Reproduce exactly the lines of the listing from the one containing "Task: Click the QA and testing phase label" to its final line, both included.

DATASET ENTRIES START

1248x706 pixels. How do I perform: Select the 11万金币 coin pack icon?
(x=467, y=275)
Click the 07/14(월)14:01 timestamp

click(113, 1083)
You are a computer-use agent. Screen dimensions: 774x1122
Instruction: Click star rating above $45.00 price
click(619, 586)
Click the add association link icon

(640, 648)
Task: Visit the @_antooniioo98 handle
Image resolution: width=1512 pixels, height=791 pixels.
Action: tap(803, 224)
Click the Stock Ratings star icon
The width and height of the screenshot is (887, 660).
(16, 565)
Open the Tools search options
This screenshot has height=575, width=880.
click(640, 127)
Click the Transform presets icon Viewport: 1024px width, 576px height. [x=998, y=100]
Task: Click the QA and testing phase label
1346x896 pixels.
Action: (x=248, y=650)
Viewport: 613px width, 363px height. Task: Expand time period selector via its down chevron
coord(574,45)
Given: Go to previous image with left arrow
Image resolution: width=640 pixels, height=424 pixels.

DATASET ENTRIES END

# OUTPUT OF THE EXERCISE
Task: Click the QA and testing phase label
1346x896 pixels.
Action: (x=248, y=650)
Viewport: 613px width, 363px height. Task: Expand time period selector via its down chevron
coord(574,45)
Given: Go to previous image with left arrow
Image resolution: width=640 pixels, height=424 pixels.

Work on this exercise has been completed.